(Extrait à lire)
◆ ◆ ◆ ◆
C’est un détail, mais il est de taille, car tous les pointeurs en façade sont rétro-éclairés. Pour ceux qui mangent de la scène, mal ou peu mise en lumière, la chose ne passera pas inaperçue. Il en est de même pour l’interrupteur d’alimentation et les switchs qui permettent de baisser le niveau d’entrée de 10db et d’enclencher le MUTE. Certains potards servent aussi d’interrupteur :
- Le potard de Contour, qui voit son spectre étendu lorsqu’on appuie dessus
- Sur l’égaliseur à 4 bandes, celles des graves et des aigus permettent d’actionner Presence et Deep, deux interrupteurs qui permettent d’allonger la bande passante.
- Le volume général (Master) sert aussi d’interrupteur pour le limiteur intégré.
Un code couleur témoigne discrètement de l’activation des interrupteurs, par le biais des pointeurs rétro-éclairés. Il en va de même pour les potards de gains (X2) qui précèdent tous les contrôles.
On dispose d’un gain par canal et bizarrement, en plus du volume général (Master) qui fonctionne sur les deux canaux, on dispose aussi d’un second volume (Level-B), associé au second canal uniquement. Quel est l’intérêt ? J’y viens.
Logique embarquée
On dispose d’un Master en d’un volume B pour pouvoir équilibrer au mieux le volume des deux canaux. C’est la logique de ce système, qui garde une manipulation traditionnelle de la distorsion obtenue des lampes et qui au passage, se passe d’un potard de saturation. Beaucoup de bassistes aiment à faire rougir le gain d’un préampli de manière naturelle et je dois reconnaître que je suis un peu de ceux-là. On peut donc avoir un canal clair et un autre bien raillant, à volume égal.
Des petits trous et du vent
À l’arrière de la machine se trouvent la sortie DI, la connexion pour le footswitch, une sortie accordeur, une boucle d’effet et enfin une sortie casque qui peut aussi servir de Line Out (un petit switch permet de convertir cette sortie). Les enceintes sont connectables en SpeakOn.
◆ ◆ ◆ ◆
(Exercice court 1)
Selon l'extrait à lire, quelle autre fonction remplit le volume général (Master) ?
(Exercice court 2)
Renvoyez, dans l'extrait à lire, tout ce qui va de « On dispose d’un gain » jusqu'à « à volume égal. ».

(Données)
◆ ◆ ◆ ◆
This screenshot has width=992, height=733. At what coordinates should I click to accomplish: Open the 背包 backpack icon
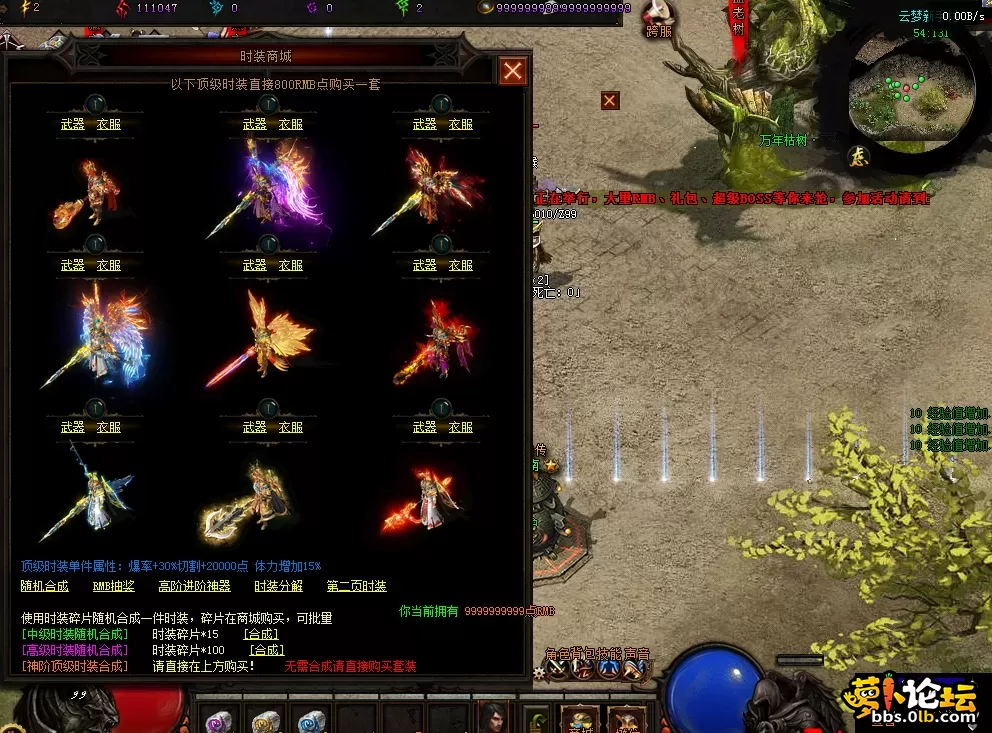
◆ ◆ ◆ ◆
(Réponse finale 1)
Il sert aussi d'interrupteur pour le limiteur intégré.

(Réponse finale 2)
On dispose d’un gain par canal et bizarrement, en plus du volume général (Master) qui fonctionne sur les deux canaux, on dispose aussi d’un second volume (Level-B), associé au second canal uniquement. Quel est l’intérêt ? J’y viens.
Logique embarquée
On dispose d’un Master en d’un volume B pour pouvoir équilibrer au mieux le volume des deux canaux. C’est la logique de ce système, qui garde une manipulation traditionnelle de la distorsion obtenue des lampes et qui au passage, se passe d’un potard de saturation. Beaucoup de bassistes aiment à faire rougir le gain d’un préampli de manière naturelle et je dois reconnaître que je suis un peu de ceux-là. On peut donc avoir un canal clair et un autre bien raillant, à volume égal.